Lui non lo sa neanche, e al di là del Guinness questo vuol dire che esiste e che inizierà ad esistere una professionalità, proprio così come Nico Acampora ha portato nella ristorazione e in pizzeria persone autistiche con la sindrome di Down. Perché le persone con Sindrome sono un valore aggiunto incredibile per la nostra società”, ha affermato.
E chiude con una battuta: “Chi l'ha detto che un bravo cameriere è quello che porta quattro piatti insieme? Un bravo cameriere e quello che ne porta due e che ti sorride.
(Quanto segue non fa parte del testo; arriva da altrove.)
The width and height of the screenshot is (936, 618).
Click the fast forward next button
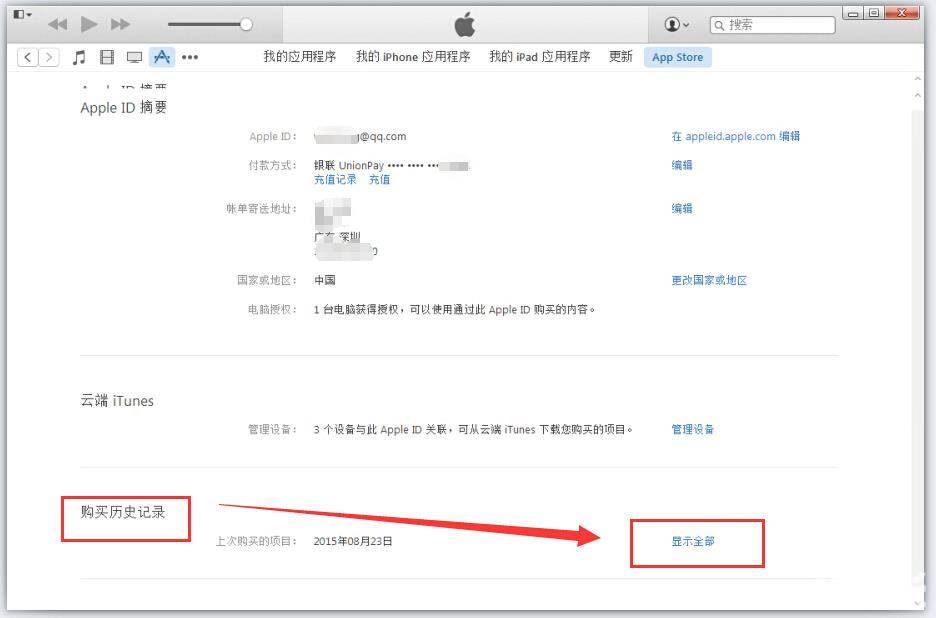(x=120, y=24)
Questa è la vera rivoluzione. Quando tu andrai a un ristorante stellato e vedrai un cameriere biondo, uno moro, una donna di colore, un ragazzo cinese, una persona down e un pisano. Ecco, questa sarà la vera inclusività”.
Può rivelarci qualche piccola anticipazione sulle prossime puntate? Cosa possono aspettarsi gli ascoltatori e le ascoltatrici che sabato ascolteranno Radio 24? “Sabato affronteremo un altro tema e, anche lì, l'errore dove sta? Io ho detto: ‘Parliamo di Trump’ e il Parlanti ha capito trampolini; quindi, parleremo di Trump e trampolini. E, in effetti, forse sarebbe meglio parlare di trampolini. Che tra l'altro i trampolini non sono cose che ti portano verso il basso, ma possono annullare la gravità e portarti verso l'altro. Ascolteremo parole dalla ‘Attrazione celeste’ di Erri De Luca e ci concentreremo su tutte le occasioni in cui era meglio buttarsi anziché stare fermi”.